In the next exercise we try to extend our pipeline.

Extending our data analysis pipeline

A example pipeline is provided in X_exercises/ch1-X-ex2.ipynb.

Let’s modify our simple data analysis pipeline so that it can handle another classifications task: classifying breast cancers from a another famous dataset. This problem is bit trickier for a simple model such as decision tree, so let’s try out random forest classifier, which uses an ensemble of decision trees and let’s compare the results.

Problems are described in more detail in the example notebooks:

  1. Create a data loading function for our new dataset.

  2. Test the data loading function by running a pipeline with decision tree classifier.
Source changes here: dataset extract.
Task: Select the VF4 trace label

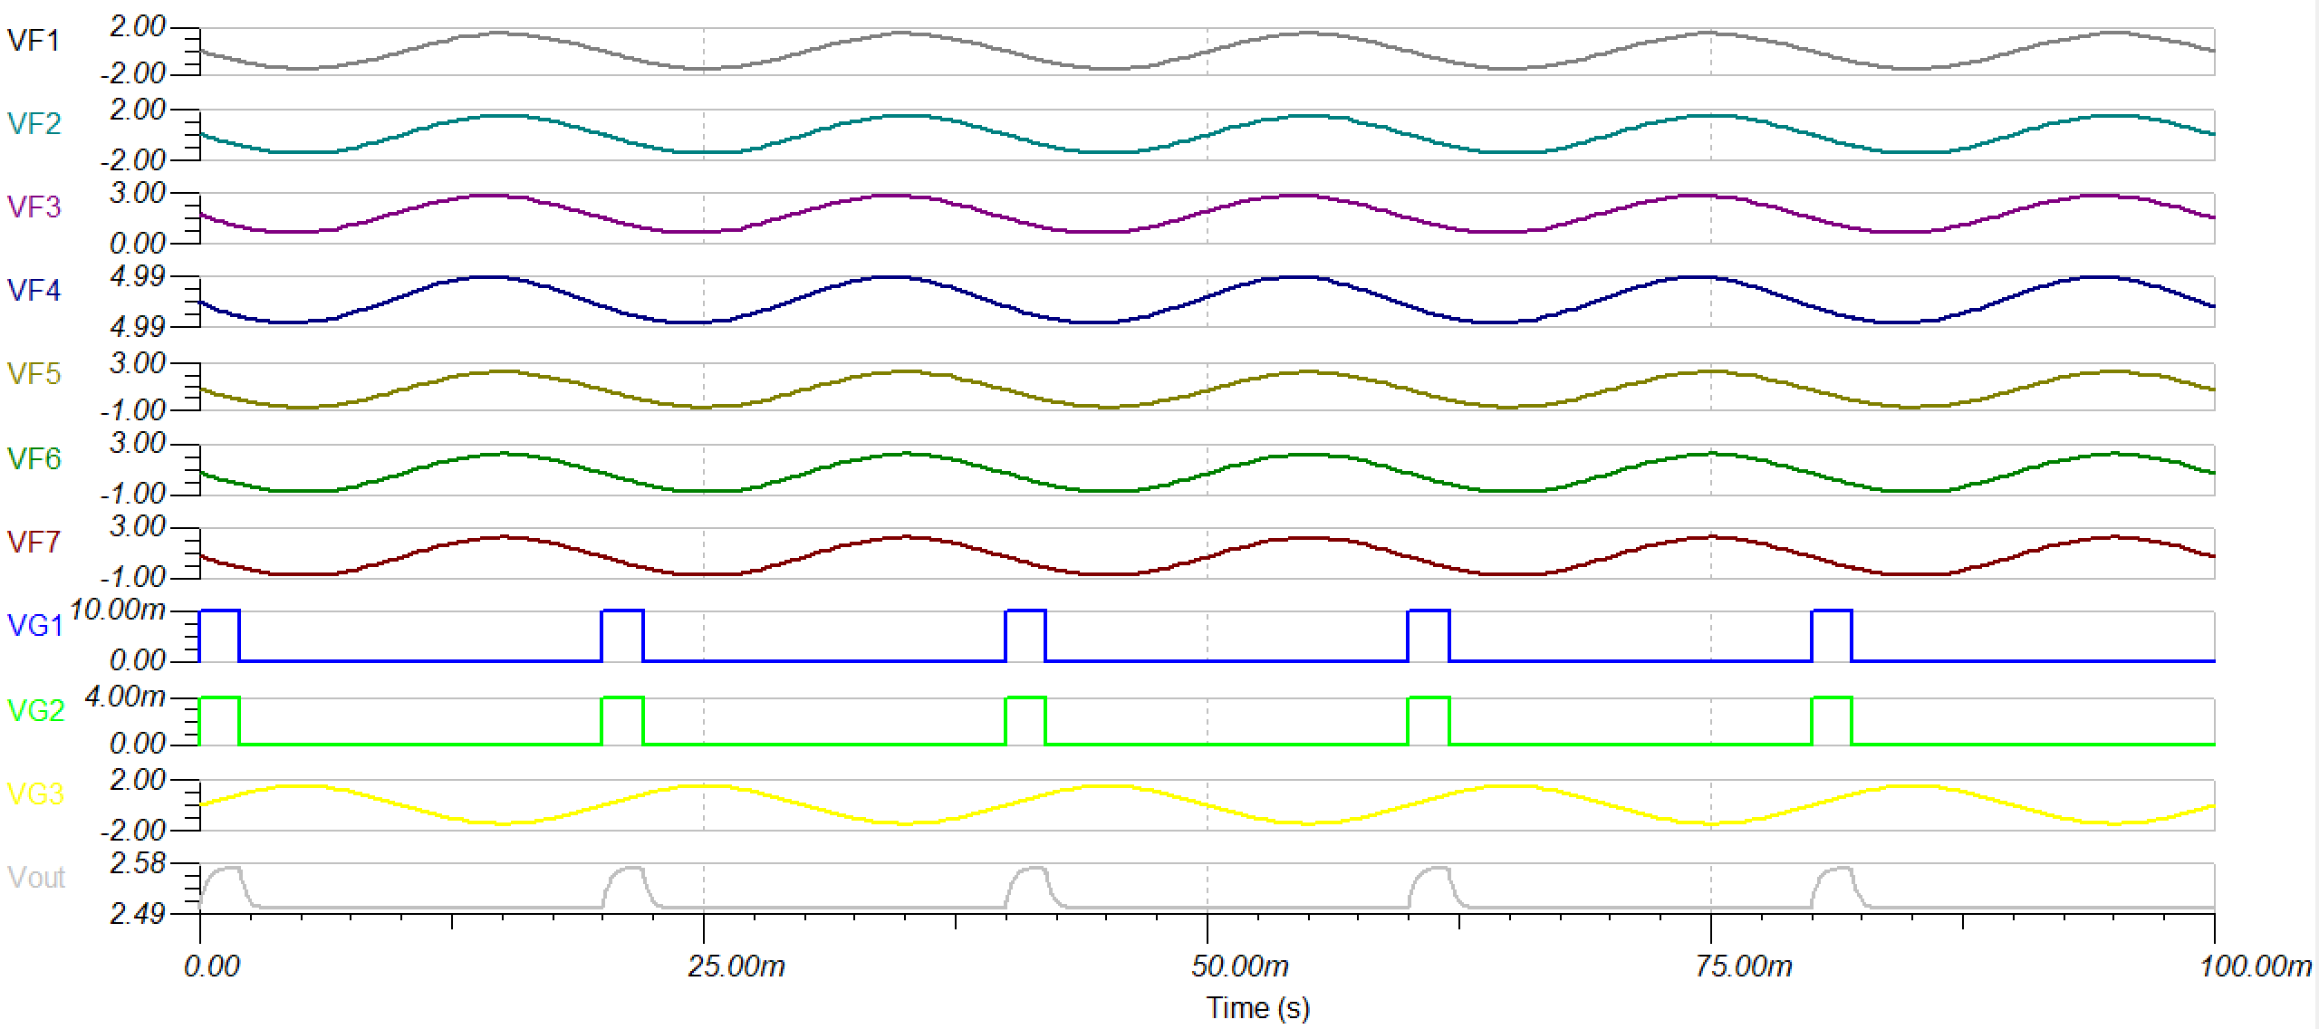Action: coord(34,290)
Analyze results.

  3. Create a function for random forest classifier. Use the function in the place of our decision tree classifier to classify cancer diagnoses.

  4. Use the random forest classifier in our iris pipeline. Analyze results.
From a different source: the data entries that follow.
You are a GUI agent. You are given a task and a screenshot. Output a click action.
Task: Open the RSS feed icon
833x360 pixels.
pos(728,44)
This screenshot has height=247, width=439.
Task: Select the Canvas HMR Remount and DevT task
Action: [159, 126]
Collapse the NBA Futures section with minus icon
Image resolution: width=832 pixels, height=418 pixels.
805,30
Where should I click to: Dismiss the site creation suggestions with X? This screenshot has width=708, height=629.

Getting a bigger picture of data analysis pipelines

Split pipelines

So far we’ve been looking at a pipelines that consist of single notebook. This is often not possible with bigger pipelines. For example, the initial data might be too big to fit into laptop’s memory and plotting might be something that would be easier to do with the laptop.

In cases such as this the pipeline would need to be split into multiple pieces. These pieces would then be connected by data transfer: output of the pipeline at certain step is saved and transfered to another system where the pipeline is continued.

../_images/pipeline-split-1.svg

Another example would be a pipeline where one part of the pipeline has higher resource requirements than other parts. If modeling takes multiple days, one rarely wants to connect plotting to it.

../_images/pipeline-split-2.svg

In pipelines such as these it is important to know when to do the splitting. The questions to ask are usually:

  • Do I need to repeat some part of my pipeline more often than another?

  • Is some part of my pipeline more costly with respect to its resource requirements?

  • Will I modify some part more often than another?

  • Is the pipeline data-parallel? Could it be split in a way that would make scaling easier?

Data analysis workflow as a pipeline

It is usually good idea to think of the data analysis pipeline in a larger context. A full workflow of creating a paper might consist of data gathering, pipeline creation, pipeline result evaluation and iteration on the pipeline, and finally the actual writing process. Thus there is a correspondence between the idea of a pipeline and the whole workflow.

../_images/pipeline-workflow.svg

For example, it is often the case that when one tries various models and model hyperparameters, the search is done iteratively and only the final values are recorded. By keeping track of different models, hyperparameters etc. in a .csv file one can use the same data analysis tools to help with the process of searching the values. This will help with justifying the chosen parameters and getting a better understanding on how sensitive the model is to said parameters.